Я понимал, что вряд ли смогу достать синтезированный ДМТ того типа, который доктор Страссман использовал в своих лабораторных экспериментах. Однако я узнал, что порой на черном рынке можно купить это вещество в форме, пригодной для курения. Наконец, я мог достать смолу виролы, чтобы затем сделать из нее нюхательный порошок. В качестве еще одной альтернативы предлагался смоляной экстракт чистого ДМТ из коры австралийской акации, который можно было курить с помощью трубки.

Разумеется, я мог бы при желании использовать и другие галлюциногены, однако это совершенно не входило в мои планы. Более того, после интенсивных экспериментов с аяуаской и ибогеном я не чувствовал ни малейшего желания начинать опыты с псилоцибином и ДМТ. По сути, я испытывал весьма двойственные чувства по отношению к галлюциногенам и тому воздействию, которое они способны оказать на мое сознание. Разумеется, я был искренне рад возможности хотя бы на время обрести то состояние сознания, которое делало меня особенно восприимчивым к духовным планам бытия. И я был рад тем неожиданным открытиям, которые даровало мне такое состояние сознания. И все же, подобно подавляющему большинству тех, кто на личном опыте познакомился с воздействием галлюциногенов, я чувствовал сильный страх перед их (или моей?) темной стороной, ставящей меня лицом к лицу с очень странными, а то и просто пугающими созданиями. Я боялся, что эти вещества смогут увлечь меня в своего рода духовную преисподнюю, откуда я уже не смогу вернуться в прежнем состоянии рассудка. И вряд ли эти страхи можно назвать безосновательными. Как сказал однажды антропологу Эдуардо Луне перуанский шаман дон Эмилио Андраде Гомез, при исследовании сверхъестественного человек должен сознательно ограничивать себя в стремлении обрести новые знания. И ему ни в коем случае не следует "действовать излишне усердно" [665].

Какое там усердно — я был просто напуган! И в то же время я понимал, что для успешного завершения исследований мне необходимо побороть свой страх. И вот я стал изыскивать способы, позволяющие заполучить необходимые мне субстанции (стараясь по возможности действовать в рамках закона). Наряду с этим я начал готовить себя к тем сюрпризам, которые неизбежны при употреблении галлюциногенов.
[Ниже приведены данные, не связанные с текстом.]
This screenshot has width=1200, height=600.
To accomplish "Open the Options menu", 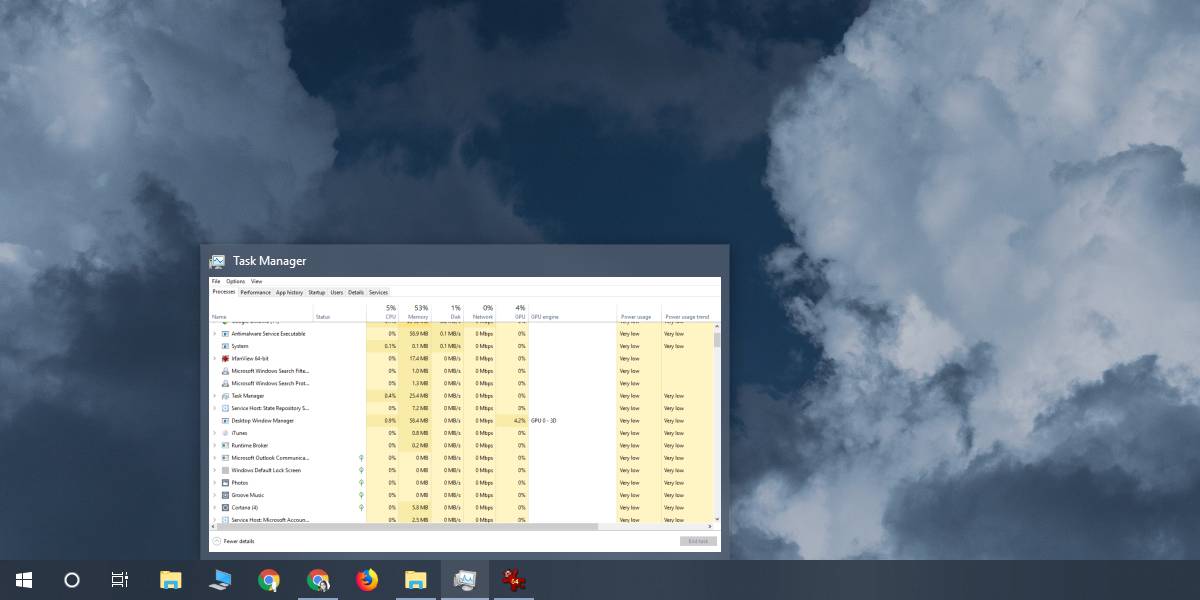I will (x=235, y=281).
В то же время я не забывал и о втором направлении своих исследований.

В связи с этим мне пришлось вернуться к загадке раненых людей, представленных в пещерном искусстве европейского палеолита, и гипотезе Дэвида Льюиса-Вильямса, предположившего, что эти пронзенные фигуры "олицетворяют мучения шаманов в ином мире, их "смерть" и посвящение, тесно ассоциировавшиеся с галлюцинациями". Думаю, читатель припомнит чудовищные детали тех мук и истязаний, которые, по словам шаманов, им пришлось выдержать в потусторонней реальности от рук сверхъестественных существ (причем подобные легенды характерны как для аборигенов Австралии, так и для обитателей Гренландии). "Несмотря на то что в этнографических и антропологических исследованиях, посвященных первобытным обществам, очень часто встречается изложение подобны: историй, ученые так и не сочли нужным поинтересоваться не кроется ли за этими рассказами о "волшебной хирургии", имплантации "кристаллов" в головы и тела посвященных, "расчленении", извлечении из тела мозга и глаз, нечто очень странное и в то же время совершенно реально И хотя подобные истории изучаются ради той информации, которая способна пролить свет на определенные тенденции в развитии первобытных обществ, в самих историях, по мнению ученых, нет ни грамма истины. Все это — суеверные выдумки людей, лишенных какого бы то ни было научного знания и оттого склонных слепо доверять всему, что рассказывают им шаманы. Каково же было мое удивление, когда я обнаружил, что схожие истории излагают и по сей день здравомыслящие, респектабельные, хорошо образованные люди, проживающие в таких высоко технологически развитых странах, как Англия, Япония и Соединенные Штаты Америки.